La complejidad de la relación parece ahora pasar a un segundo plano, detrás del tratamiento detallista, casi documental (y casi didáctico) que Brizé aplica al describir el protocolo que se sigue en la clínica suiza y al que Yvette se someterá esta misma primavera. Si no hay aquí un brusco quiebre en el relato es porque la tensión sigue estando en la posibilidad de que alguno de los dos, o ambos, ante la inminencia del final -del que jamás hablan- intenten decir las palabras que hasta entonces han reprimido (o que sepan traducirlas en un mínimo gesto) y que la discordia se disuelva antes de que sea demasiado tarde. Muy sutilmente se desliza bajo la aparente frialdad cierto indicio de antigua y acallada ternura.

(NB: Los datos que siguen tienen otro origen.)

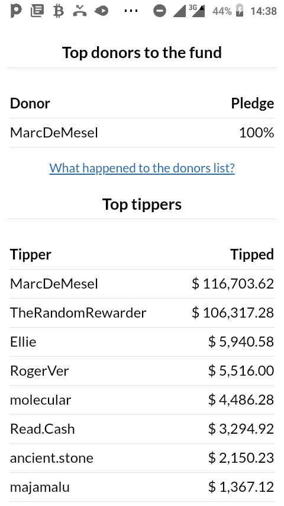Select MarcDeMesel in the donors table
Viewport: 284px width, 506px height.
tap(142, 133)
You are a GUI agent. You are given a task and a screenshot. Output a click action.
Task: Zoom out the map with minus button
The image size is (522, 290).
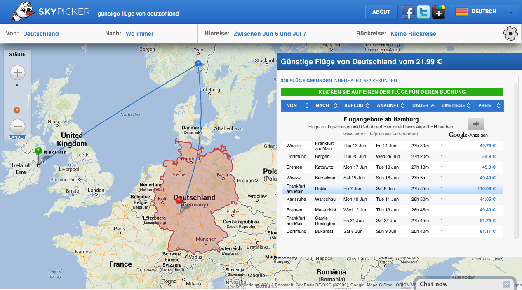pyautogui.click(x=17, y=126)
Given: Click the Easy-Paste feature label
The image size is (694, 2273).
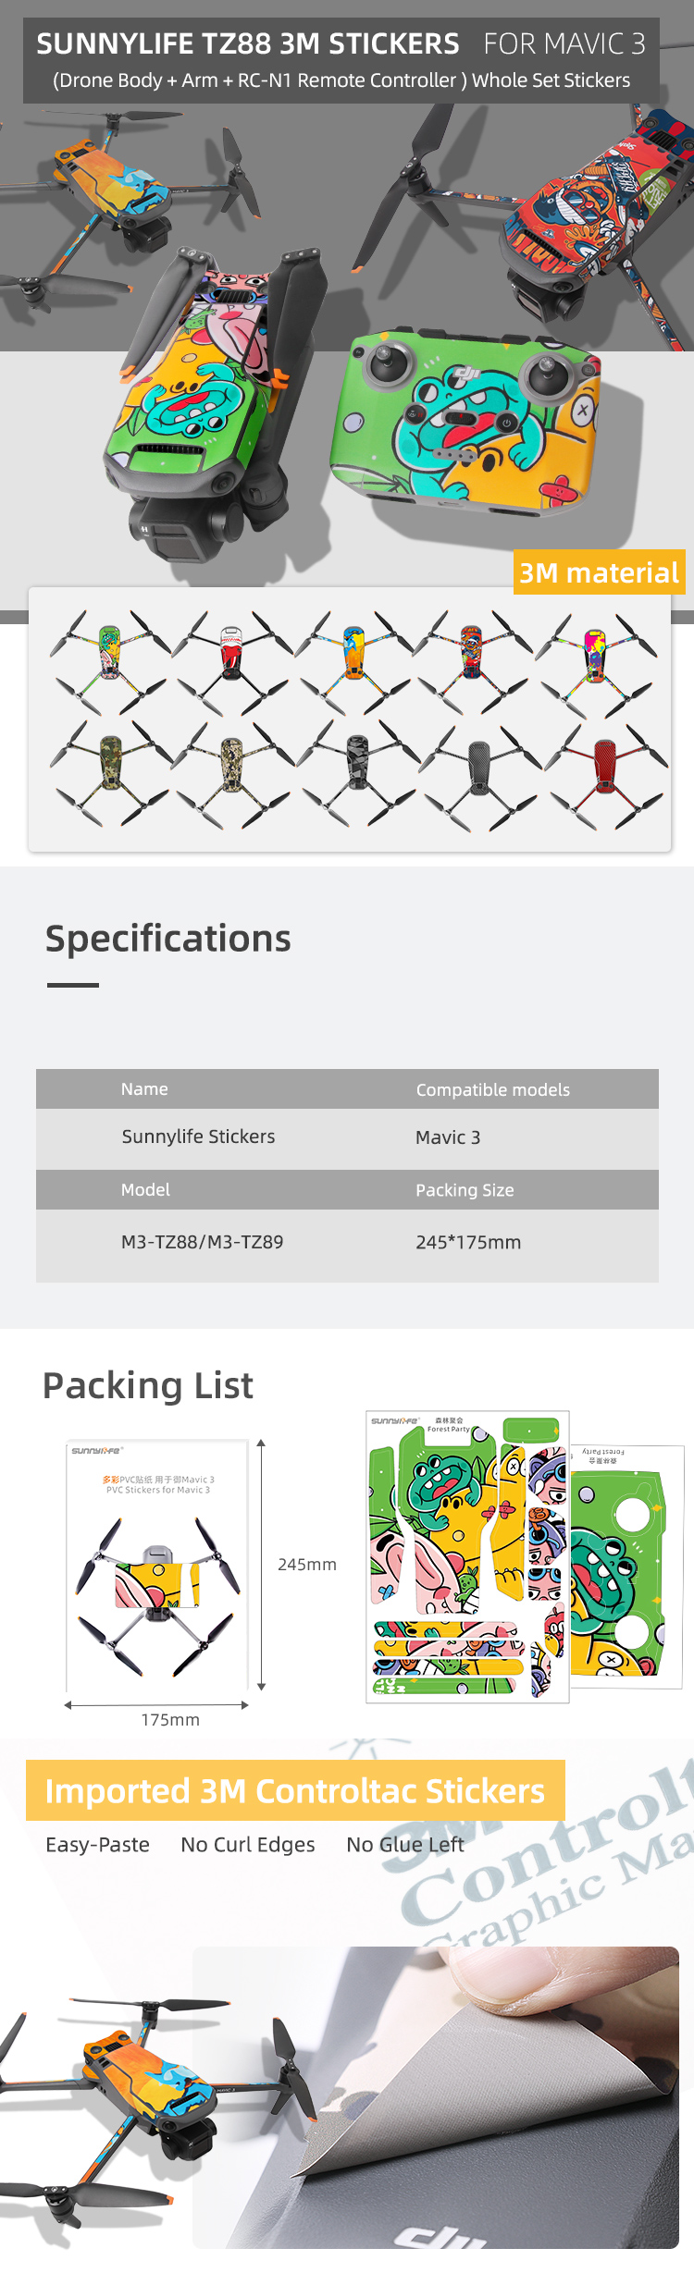Looking at the screenshot, I should [98, 1845].
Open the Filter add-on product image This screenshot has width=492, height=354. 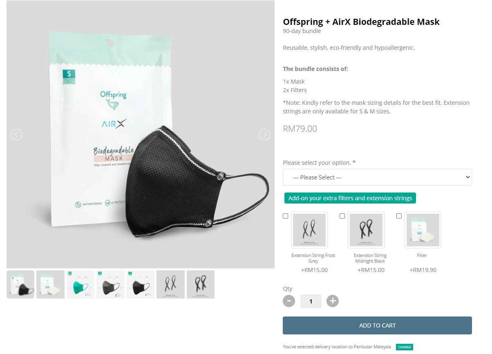pos(423,230)
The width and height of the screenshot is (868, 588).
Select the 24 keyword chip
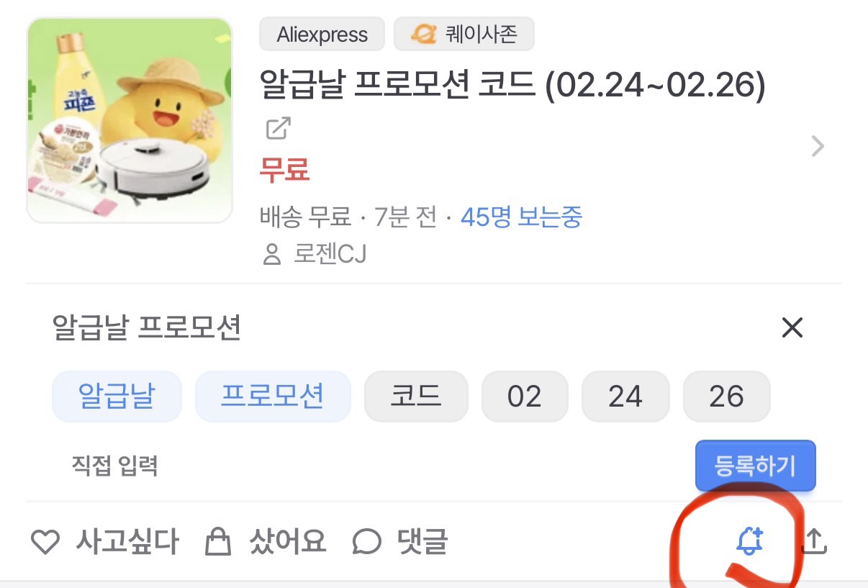(x=625, y=396)
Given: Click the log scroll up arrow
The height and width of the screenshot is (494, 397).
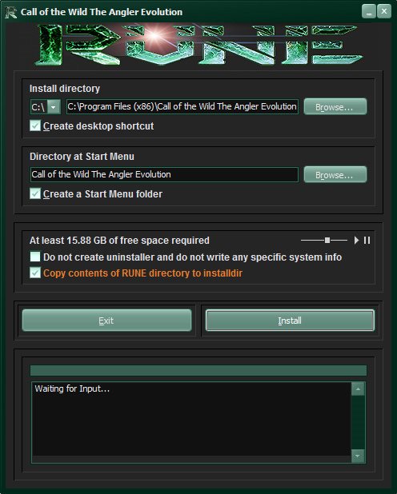Looking at the screenshot, I should pyautogui.click(x=358, y=389).
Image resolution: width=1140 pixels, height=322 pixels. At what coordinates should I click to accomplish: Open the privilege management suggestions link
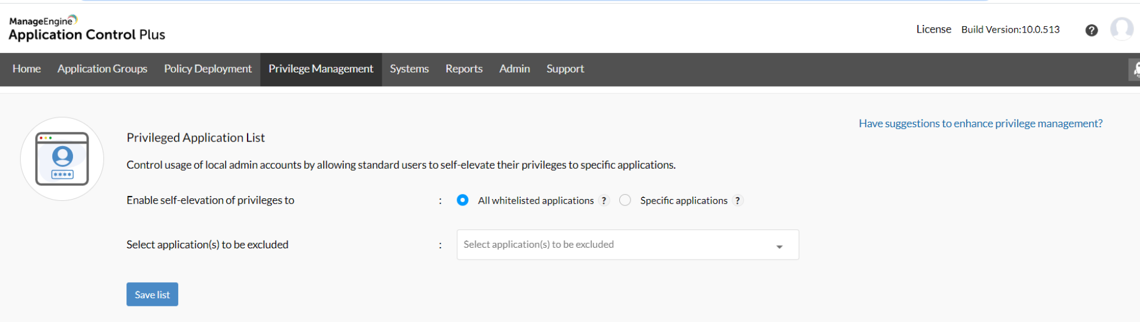click(x=980, y=124)
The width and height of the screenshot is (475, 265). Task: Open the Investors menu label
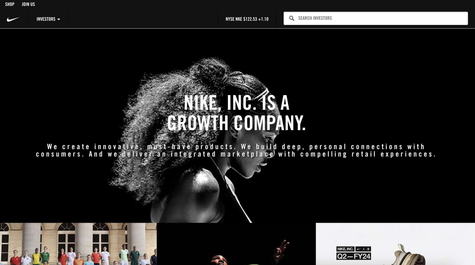click(46, 19)
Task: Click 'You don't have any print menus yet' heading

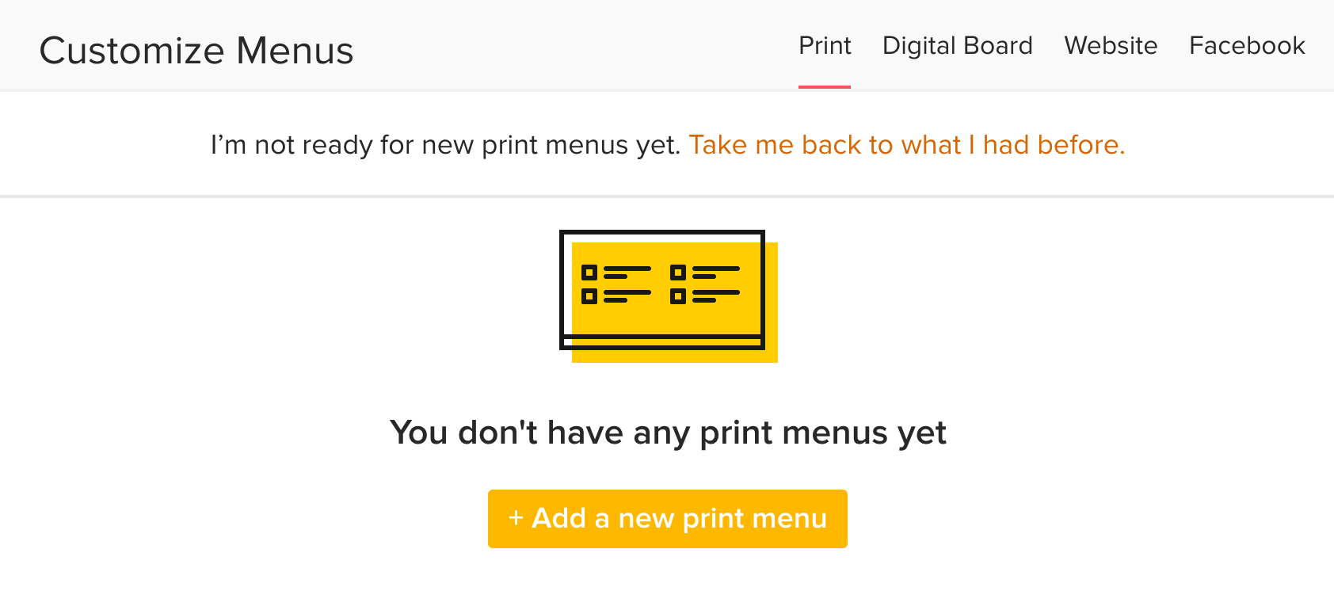Action: pyautogui.click(x=668, y=433)
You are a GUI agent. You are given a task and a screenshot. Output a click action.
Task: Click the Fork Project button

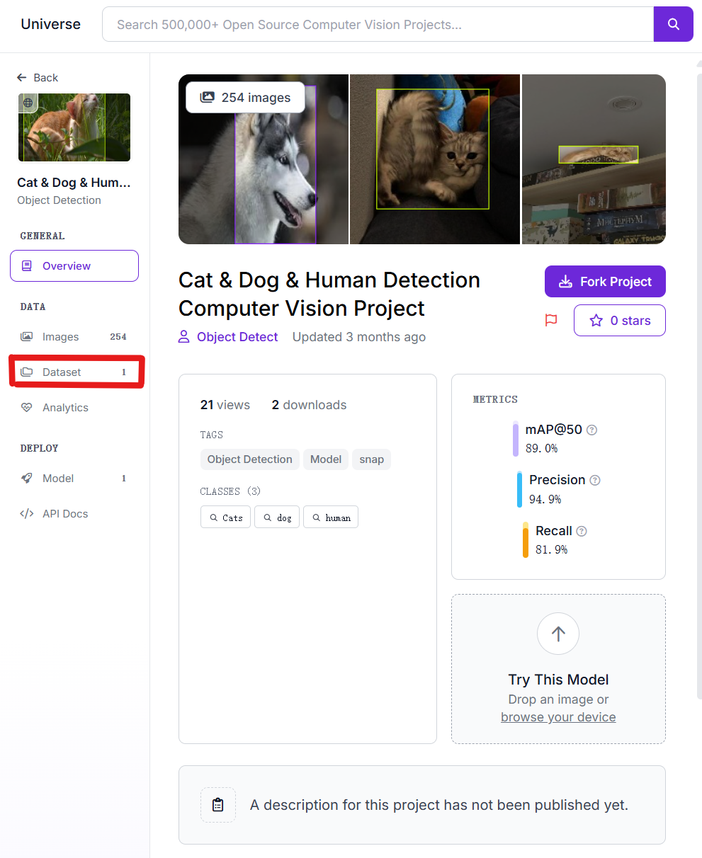click(x=605, y=282)
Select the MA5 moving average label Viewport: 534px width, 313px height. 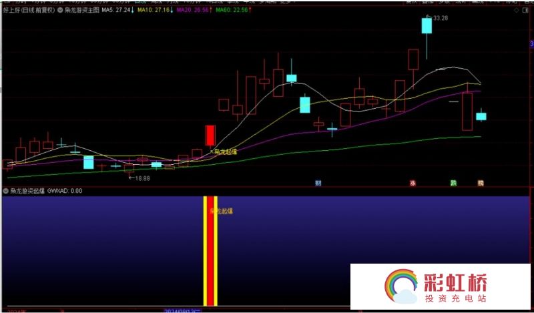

Riquísima en matices, la puesta del director francés -que tiene en la luz de Antoine Héberlé y la música de Nick Cave valiosos aliados- sólo es posible porque cuenta con la infinita expresividad de Vincent Lindon y de Hélène Vincent, dos actores capaces de hacer perceptible con mínimos recursos cada oscilación de su turbulenta intimidad.